Saved data entries:
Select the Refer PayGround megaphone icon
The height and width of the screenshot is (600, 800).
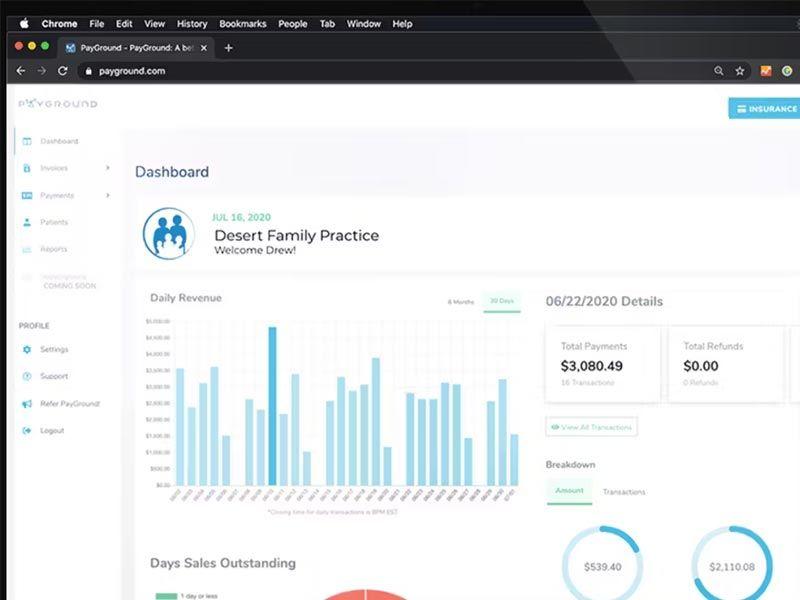click(27, 404)
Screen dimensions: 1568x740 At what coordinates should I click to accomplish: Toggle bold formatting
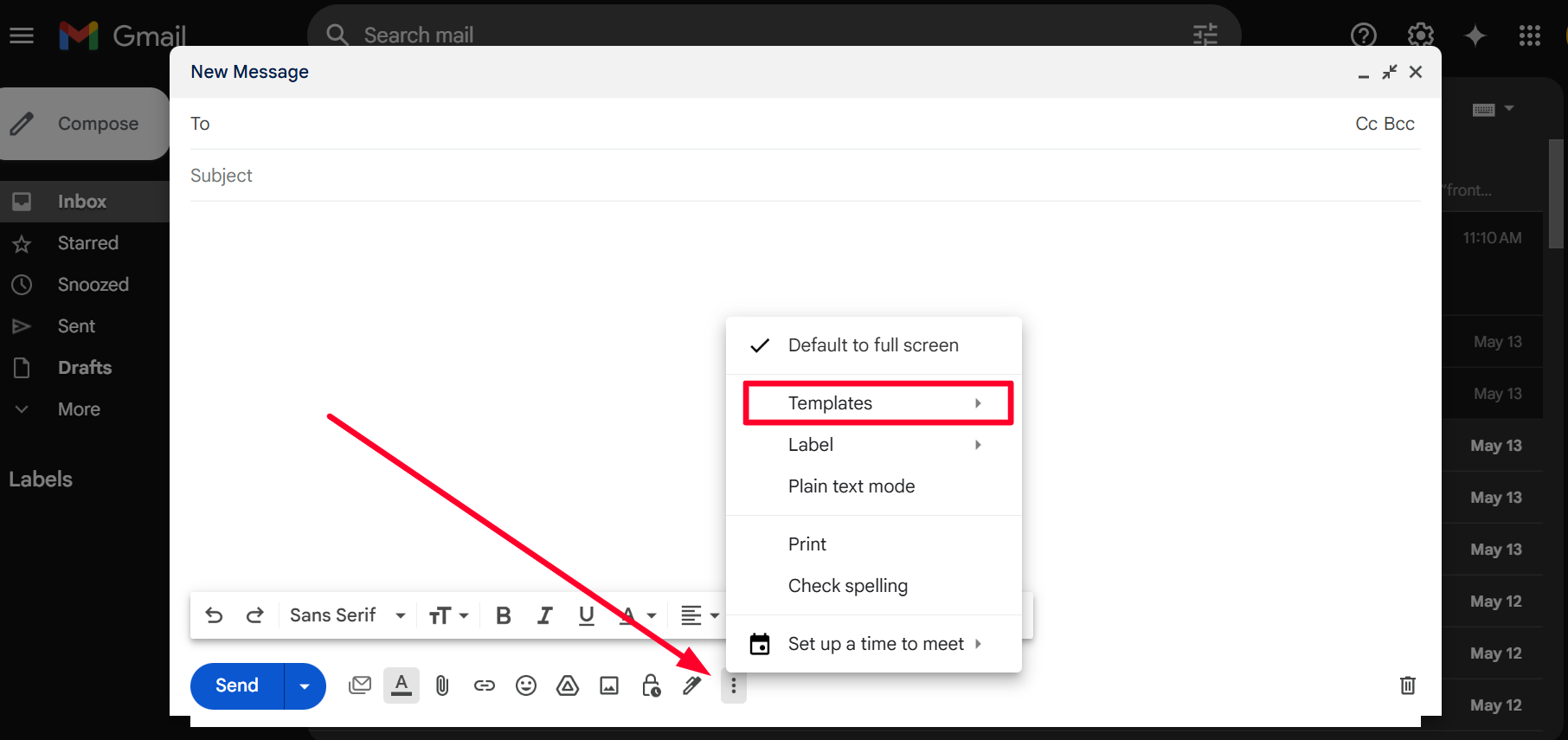503,615
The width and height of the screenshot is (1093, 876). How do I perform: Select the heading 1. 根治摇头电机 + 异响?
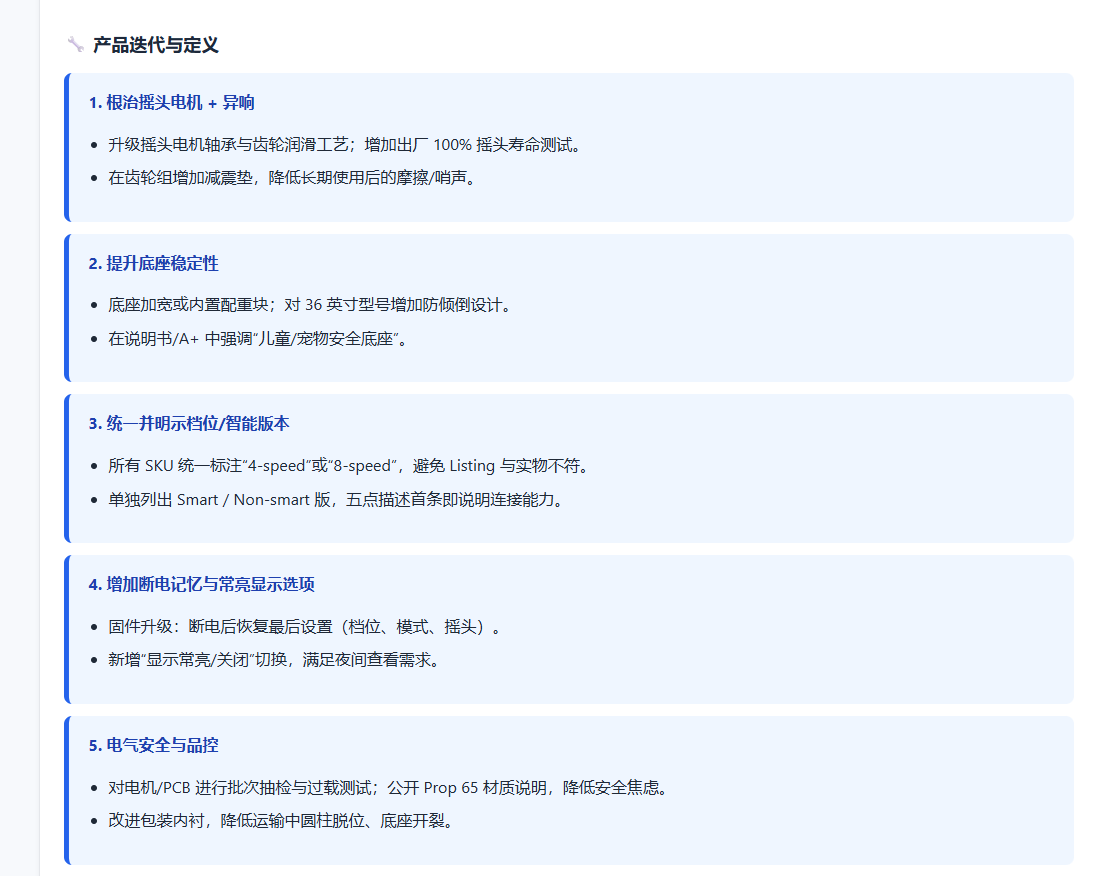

• [EXERCISE PROMPT]: Pictures are to be left out when the lines from the one containing "The height and" through the end of the records above are repeated exactly; no other line is wanted.

• [THE ANSWER]:
The height and width of the screenshot is (600, 800).
click(27, 404)
Screen dimensions: 1568x740 At what coordinates should I click to accomplish: Toggle bold formatting
503,615
The width and height of the screenshot is (1093, 876). How do I perform: Select the heading 1. 根治摇头电机 + 异响?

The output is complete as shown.